-------- EXCERPTED RECORDS

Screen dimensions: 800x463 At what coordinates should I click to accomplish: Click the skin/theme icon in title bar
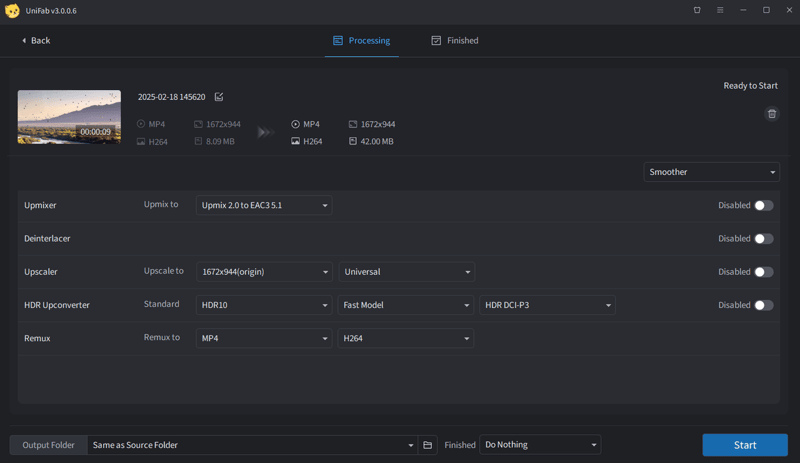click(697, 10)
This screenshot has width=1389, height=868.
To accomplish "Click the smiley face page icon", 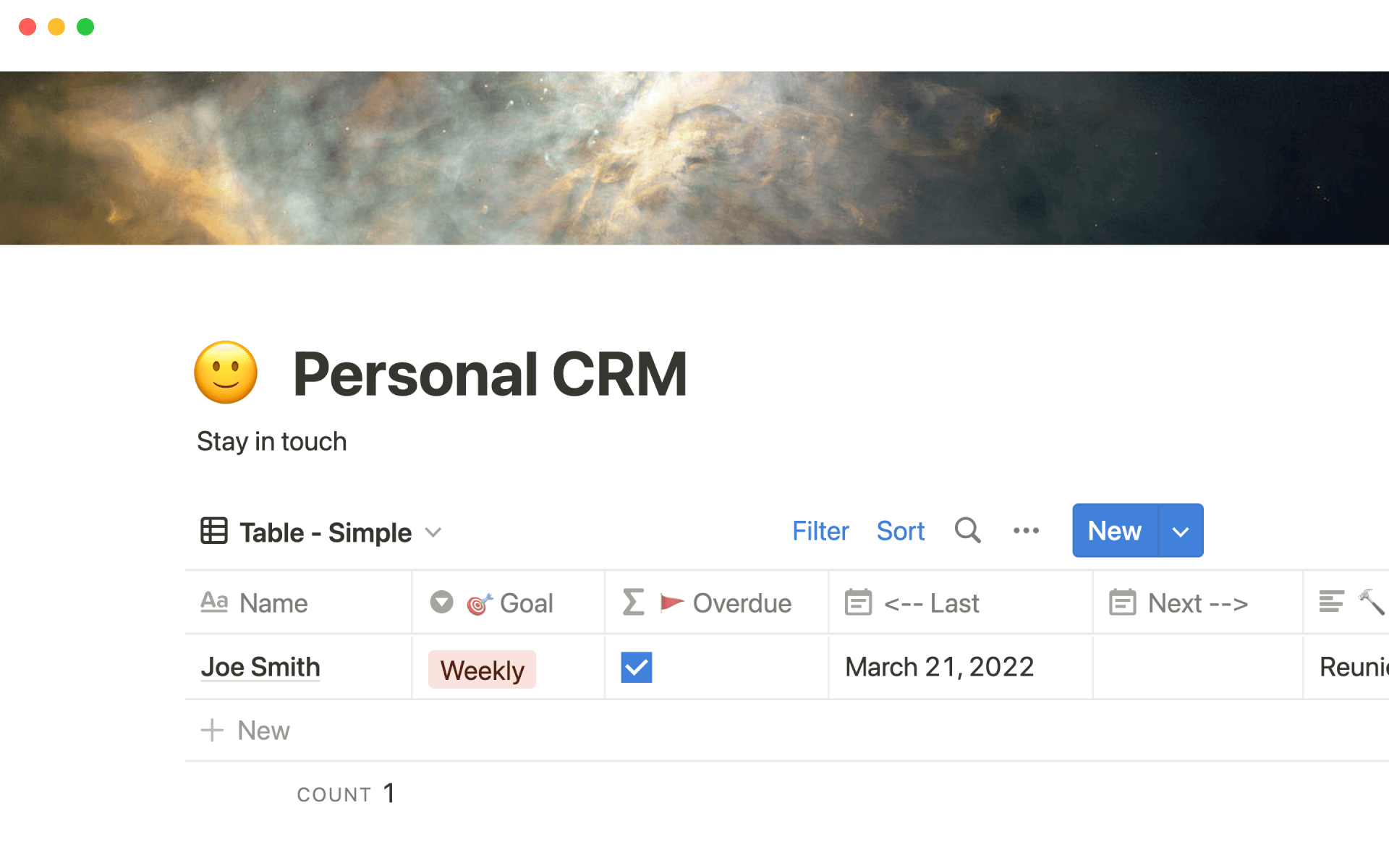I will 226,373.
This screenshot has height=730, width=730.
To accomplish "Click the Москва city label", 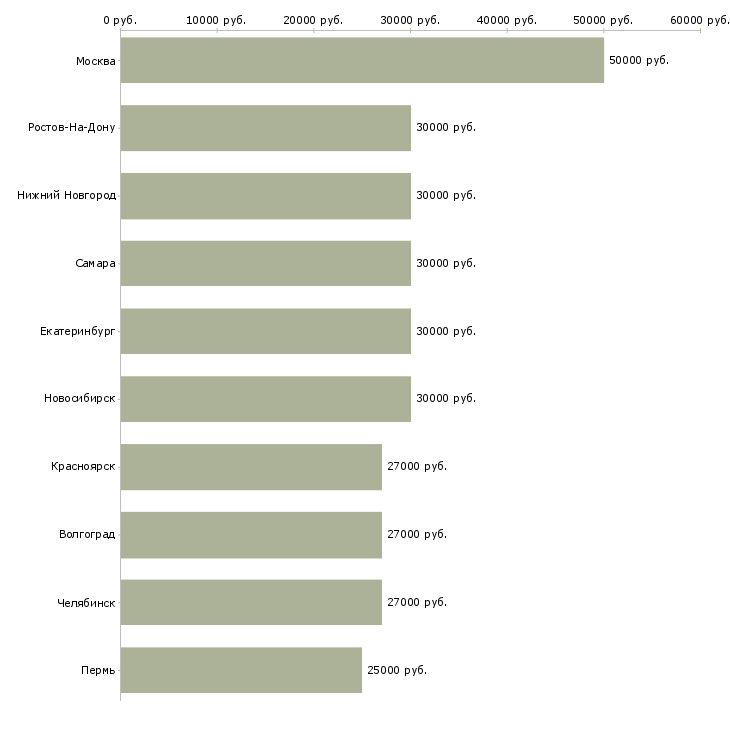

----------------

» **HOW TO COMPLETE THIS TASK**:
List every line in the records above that contains the word "height".

» **RESPONSE AREA**:
This screenshot has width=1389, height=868.
This screenshot has height=730, width=730.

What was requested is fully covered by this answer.